First, any big bank needs to be backstopped by a pretty solid central bank. They all know that even if they harrumph otherwise, no big bank is going to take much counterparty risk with a not-credibly-backstopped big player; they’d see their funding costs rise and the positions they could take reduced, which would quickly reduce profits and those sacrosanct bonuses). Second, all bank payment systems in a particular currency ultimately need to be settled via central bank payment system for that currency (for instance, the US’s Fedwire is the critical dollar payment system) and there is no way for the banks to innovate around that. And the big dealer banks need direct access to Fedwire; going through a correspondent is not viable from a cost and operational standpoint. If you are a serious capital markets player, your need to trade dollar and euro instruments. The need to use to central bank controlled facilities in the dollar and euro means the Fed and ECB could dictate terms if they chose to.
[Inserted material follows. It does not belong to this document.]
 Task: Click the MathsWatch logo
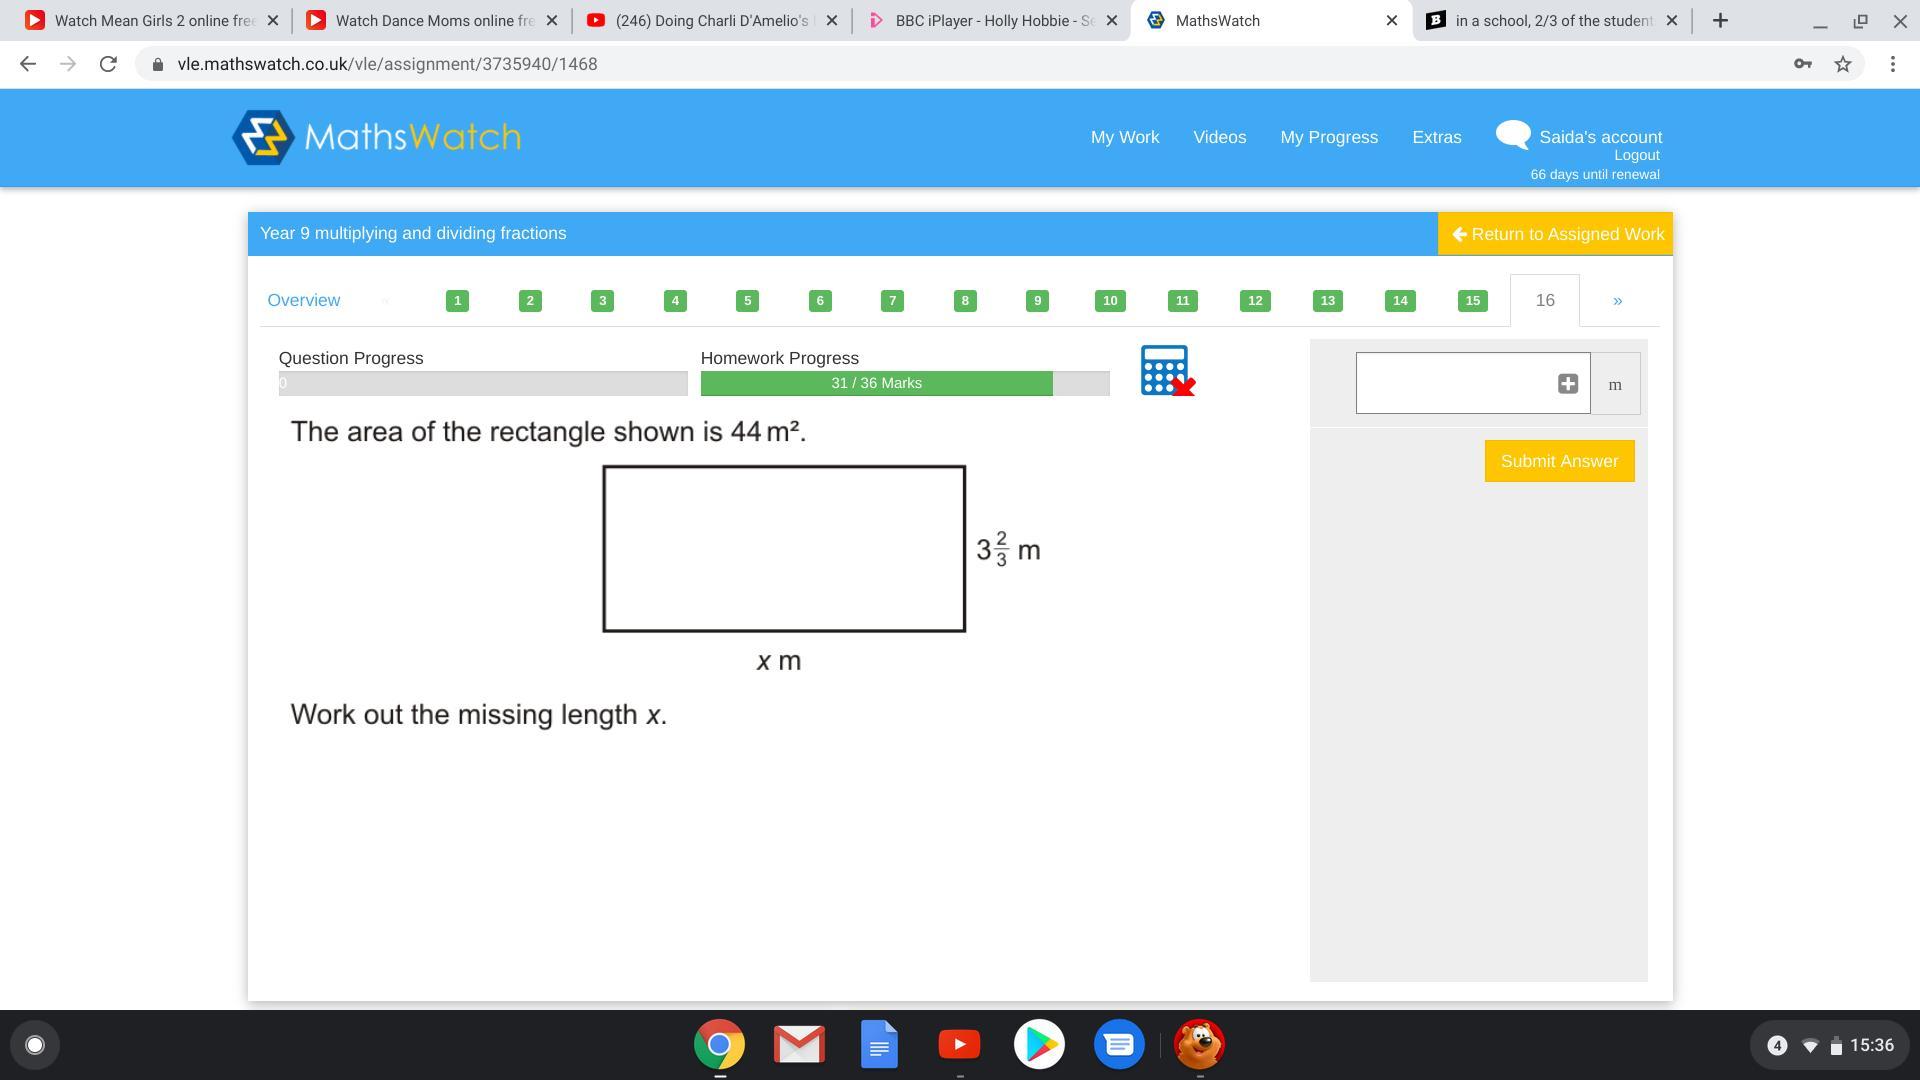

So this gets us back to the issue that Klein wants us to ignore: corruption and capture. The problem is not that there are no solutions. There are steps that we could take now to make modern finance much less risky, but that involves imposing pain on bankers. And that has not happened because, as Simon Johnson pointed out in May 2009, is that the US has suffered a “quiet coup” and is now in the thrall of financial oligarchs. The obstacle isn’t scariness or complexity, it’s the lack of political will.
It’s easy to understand why Klein writes this sort of piece. What is hard to fathom is why anyone, other than his patrons, continues to give what he has to say much credence.